Policías se exponen a cianuro utilizado en piletas artesanales a la orilla del río San Juan
Hallazgos en Conchuditas y finca La Chachalaca evidencian riesgos para la salud y el ambiente, en medio de aumento de decomisos de este químico

Los policías de la Fuerza Pública que han estado ingresando constantemente al cerro Conchuditas y a finca La Chachalaca, en la zona fronteriza con Nicaragua, corren el riesgo de sufrir accidentes y problemas graves de salud al entrar en contacto con piletas de cianuro, un químico utilizado en el proceso artesanal de extracción de oro.
Un grupo de oficiales descubrió recientemente una serie de estanques artesanales a la orilla del río San Juan, en los cuales habría presencia de químicos, presumiblemente cianuro.
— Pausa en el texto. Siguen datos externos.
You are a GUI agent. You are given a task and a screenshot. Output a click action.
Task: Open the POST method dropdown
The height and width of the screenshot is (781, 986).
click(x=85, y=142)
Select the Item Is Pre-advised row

Estos policías no cuentan con protección especial para evitar el contacto directo, explicó el viceministro de Seguridad, Érick Lacayo.
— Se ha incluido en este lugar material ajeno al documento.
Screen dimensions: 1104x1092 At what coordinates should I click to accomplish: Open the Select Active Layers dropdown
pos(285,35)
"Los policías han hecho un intenso trabajo en la zona, abriendo camino, en zonas de difícil acceso con el fin de golpear a esta estructuras criminales, por eso los peligros van desde el uso de armas por parte de dichas estructuras hasta el contacto con estos químicos", explicó Lacayo.
El jefe policial indicó que ya se han realizado capacitaciones con Bomberos y con el Ministerio de Salud para minimizar el riesgo de exposición aunque dejó claro que actualmente es un tema por resolver debido a los constantes decomisos en carretera y que tendrían como destino la minería ilegal en Crucitas, cerro Conchuditas y finca Chachalaca.
El uso de cianuro en actividades mineras, especialmente en procesos de extracción de oro, representa uno de los mayores riesgos tanto para la salud humana como para el ambiente, debido a su alta toxicidad y rápida acción en el organismo.
Este químico actúa impidiendo que las células utilicen el oxígeno, lo que puede provocar asfixia interna. La exposición puede darse por inhalación, ingestión o contacto con la piel. En humanos, puede generar síntomas como dolor de cabeza, mareos, dificultad para respirar, vómitos, convulsiones e incluso la muerte en casos de exposición elevada.

En el ámbito ambiental, el impacto es igualmente severo. El cianuro puede contaminar ríos, quebradas y fuentes de agua potable, afectando de forma inmediata a peces y otros organismos acuáticos. Además, puede alterar los suelos, eliminar microorganismos esenciales y poner en riesgo a especies que dependen de estos ecosistemas.
El peligro se incrementa considerablemente en contextos de minería ilegal, donde este tipo de sustancias se manipula en condiciones precarias, sin controles técnicos ni sistemas de contención. En estos casos, es común el uso de piletas artesanales que facilitan filtraciones o derrames, lo que puede derivar en contaminación directa de cuerpos de agua cercanos.
Especialistas advierten que este tipo de prácticas puede generar daños rápidos y, en algunos casos, irreversibles, particularmente en zonas sensibles o cercanas a ríos, donde el impacto puede extenderse a lo largo de grandes distancias e incluso afectar territorios vecinos.
El Ministerio de Salud alertó sobre un incremento en los decomisos de cianuro en el país y advirtió sobre los riesgos que esto representa para la salud pública y el ambiente, en medio de la persistencia de actividades de minería ilegal en zonas como Crucitas. Este jueves, la institución resguardó 1.500 kilos adicionales de este químico altamente peligroso, lo que confirma —según señalaron— que la problemática continúa activa y requiere un mayor control por parte de las autoridades.
La entidad también advirtió que los tanques de almacenamiento de cianuro se encuentran completamente llenos, lo que evidencia una creciente presión sobre la capacidad institucional para manejar este tipo de sustancias. En ese contexto, el Poder Ejecutivo impulsa el proyecto de ley N.º 24.717 para regular la actividad minera de forma sostenible; sin embargo, la falta de avances legislativos mantiene al país expuesto a los riesgos derivados del uso y manejo inadecuado de este químico.